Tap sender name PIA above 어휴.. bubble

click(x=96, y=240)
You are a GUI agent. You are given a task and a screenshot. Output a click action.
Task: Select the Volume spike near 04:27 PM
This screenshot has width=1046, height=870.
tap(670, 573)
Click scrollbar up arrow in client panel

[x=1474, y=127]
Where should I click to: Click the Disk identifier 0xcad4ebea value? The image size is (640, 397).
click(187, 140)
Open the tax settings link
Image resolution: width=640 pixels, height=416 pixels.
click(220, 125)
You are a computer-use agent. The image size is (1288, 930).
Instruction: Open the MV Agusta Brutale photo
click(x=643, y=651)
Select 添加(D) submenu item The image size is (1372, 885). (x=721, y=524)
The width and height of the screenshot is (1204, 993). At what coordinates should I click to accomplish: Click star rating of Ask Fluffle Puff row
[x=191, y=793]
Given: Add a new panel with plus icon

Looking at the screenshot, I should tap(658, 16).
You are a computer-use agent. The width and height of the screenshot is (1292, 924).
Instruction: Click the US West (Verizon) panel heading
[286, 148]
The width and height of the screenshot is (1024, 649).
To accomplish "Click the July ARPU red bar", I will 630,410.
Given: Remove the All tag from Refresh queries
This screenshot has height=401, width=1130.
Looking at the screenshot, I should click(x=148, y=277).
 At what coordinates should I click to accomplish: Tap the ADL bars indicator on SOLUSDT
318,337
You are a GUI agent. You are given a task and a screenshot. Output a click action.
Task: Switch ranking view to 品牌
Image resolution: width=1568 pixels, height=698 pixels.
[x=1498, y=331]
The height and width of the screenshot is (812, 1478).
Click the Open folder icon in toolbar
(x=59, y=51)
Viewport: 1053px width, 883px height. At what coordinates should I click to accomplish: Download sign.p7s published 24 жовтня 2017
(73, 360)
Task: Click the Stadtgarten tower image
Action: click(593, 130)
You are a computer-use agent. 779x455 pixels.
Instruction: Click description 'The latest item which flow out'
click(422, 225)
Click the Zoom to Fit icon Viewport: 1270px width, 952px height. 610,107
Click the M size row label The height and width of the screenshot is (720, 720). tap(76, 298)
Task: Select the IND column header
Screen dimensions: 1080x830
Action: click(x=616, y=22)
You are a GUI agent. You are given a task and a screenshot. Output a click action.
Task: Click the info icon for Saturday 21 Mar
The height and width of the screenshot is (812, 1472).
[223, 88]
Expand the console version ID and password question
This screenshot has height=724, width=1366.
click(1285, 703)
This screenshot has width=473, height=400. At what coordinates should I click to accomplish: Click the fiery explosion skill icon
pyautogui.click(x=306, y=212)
════════
» Written exercise: Pick out every line of the data above that contains the string "Viewport", matching its capitalization exactly.

» Complete output:
Viewport: 1053px width, 883px height. At what coordinates should I click to accomplish: Download sign.p7s published 24 жовтня 2017
Click the Zoom to Fit icon Viewport: 1270px width, 952px height. 610,107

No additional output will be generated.